Lithuanian prosecutors reopen Stepukonis probe dropped in 2022

  • 2024-02-09
  • BNS/TBT Staff

VILNIUS – Lithuanian prosecutors have reopened a pre-trial investigation, closed in 2022, into a suspicious Paysera financial transaction involving Sarunas Stepukonis, a former BaltCap Infrastructure Fund partner suspected of having embezzled millions of euros in another probe launched in 2023.

"The pre-trial investigation has been reopened by the decision (...) adopted yesterday," Justas Laucius, chief prosecutor at the Vilnius Regional Prosecutor's Office, told reporters on Friday.

The investigation is based on the Criminal Code's article on "laundering of property as proceeds from crime", he said.

According to Laucius, the Financial Crime Investigation Service (FCIS) in 2022 investigated a suspicious financial transaction in which 3.9 million euros were transferred to Stepukonis' account at Paysera, an electronic money institution. These funds were then frozen.

Stepukonis was questioned as a special witness as part of the probe.

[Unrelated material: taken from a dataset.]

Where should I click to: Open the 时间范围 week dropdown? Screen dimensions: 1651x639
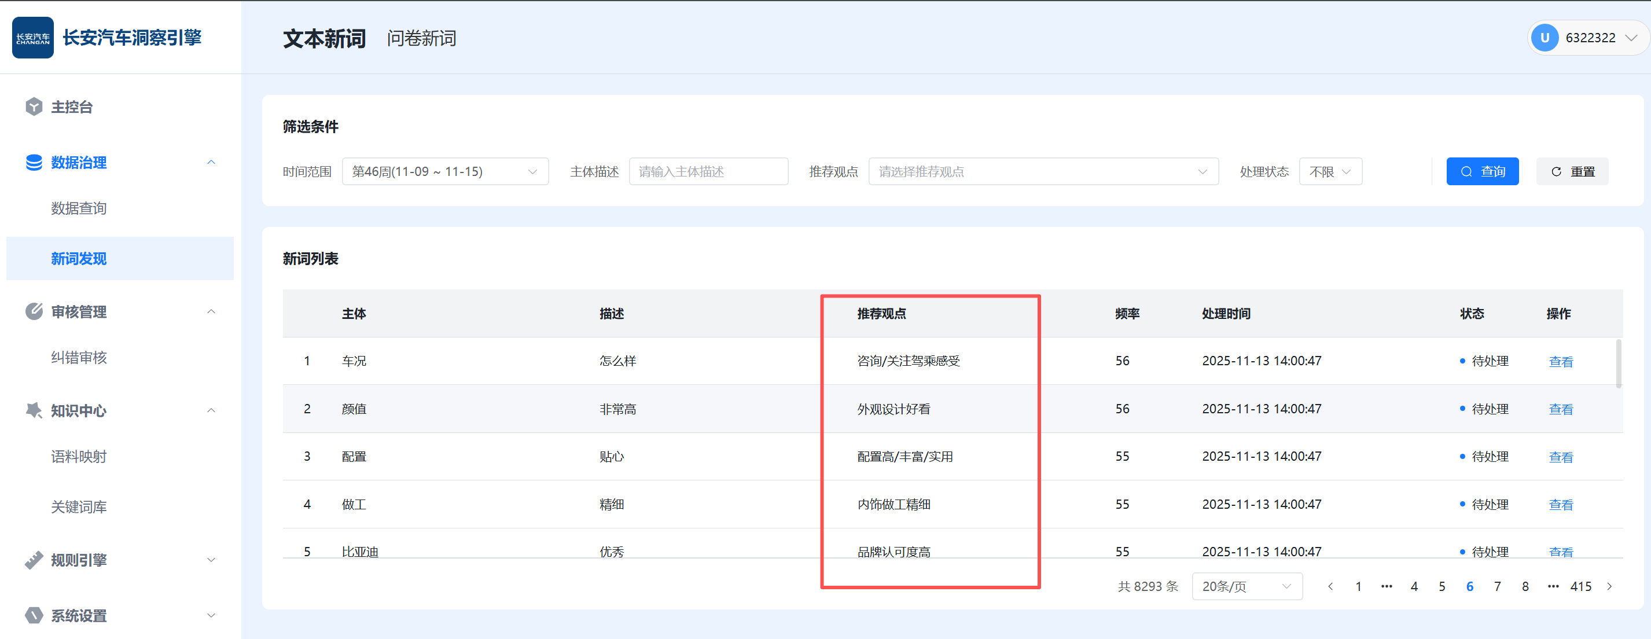[445, 172]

He testified and provided documents that the money in his account had been transferred from a Polish company as part of a share transfer transaction, according to the prosecutor.

Special witness status is granted when a person is questioned about their actions but there is insufficient reason to issue a notice of suspicion against the person.

After assessing the data and concluding that the transfer was legitimate, it was decided to discontinue the pre-trial investigation, the prosecutor said. 

However, the probe was reopened after it was found that "the financial transactions under investigation in both pre-trial investigations involve the same companies and the same bank accounts, and that the periods of some of the money transfers investigated in both cases coincide, as do other circumstances relevant for the assessment of the legality of the actions and circumstances", the Prosecutor General's Office said in a press release on Friday.

Laucius says the law allows reopening an investigation if substantial circumstances are found to be "relevant to the fairness of the case and they were unknown at the time when the decision to terminate the pre-trial investigation was made".

Law enforcement authorities have not yet disclosed whether the Polish company in question was in any way linked to BaltCap or to Stepukonis himself.

Rolandas Kiskis, head of the FCIS, told journalists on Friday that his service has received seven reports from various agencies over the past seven years about suspicious financial transactions linked to Stepukonis. One of them, a report by Paysera in March 2022, led to the pre-trial investigation.

NO COMMENT ON STEPUKONIS' WHEREABOUTS

The decision to reopen the investigation into the 2022 money transfer comes as the European Public Prosecutor's Office is conducting another pre-trial investigation opened last year and Stepukonis is named as the suspect in the case of embezzlement of more than 27 million euros. He is suspected of having gambled this money away at casinos.

Kiskis said on Friday that this is "the service's top priority investigation at the moment", adding that the pre-trial investigation team has been set up and it involves officers from several FCIS units. More than ten officers are carrying out the investigation.

The ongoing pre-trial investigation is very extensive as hundreds of inquiries have been sent to institutions in Lithuania and abroad regarding various financial transactions, the FCIS chief said.

Kiskis did not specify whether officers now Stepukonis' whereabouts. An international search has been launched for him.

"Believe me, we won't comment. Not because we are avoiding these things, but it would simply be unprofessional," he said. "Commenting on what we are not sure of is unprofessional, untimely and will certainly undermine the success of the investigation."

He also refrained to comment on when Stepukonis left Lithuania.

Laucius said that only the European prosecutor in charge of the pre-trial investigation would provide information on when Stepukonis disappeared or where he might be at the moment.

"You will have to wait a couple of weeks for the answers," the prosecutor said.

According to the FCIS chief, officers are making every effort "to find him and can talk to him". 

Asked whether Stepukonis could be in Ukraine, he replied: "We will neither confirm nor deny".

Kiskis also said that the public would be regularly informed about the course of the investigation, as agreed with the European prosecutors in charge of the investigation.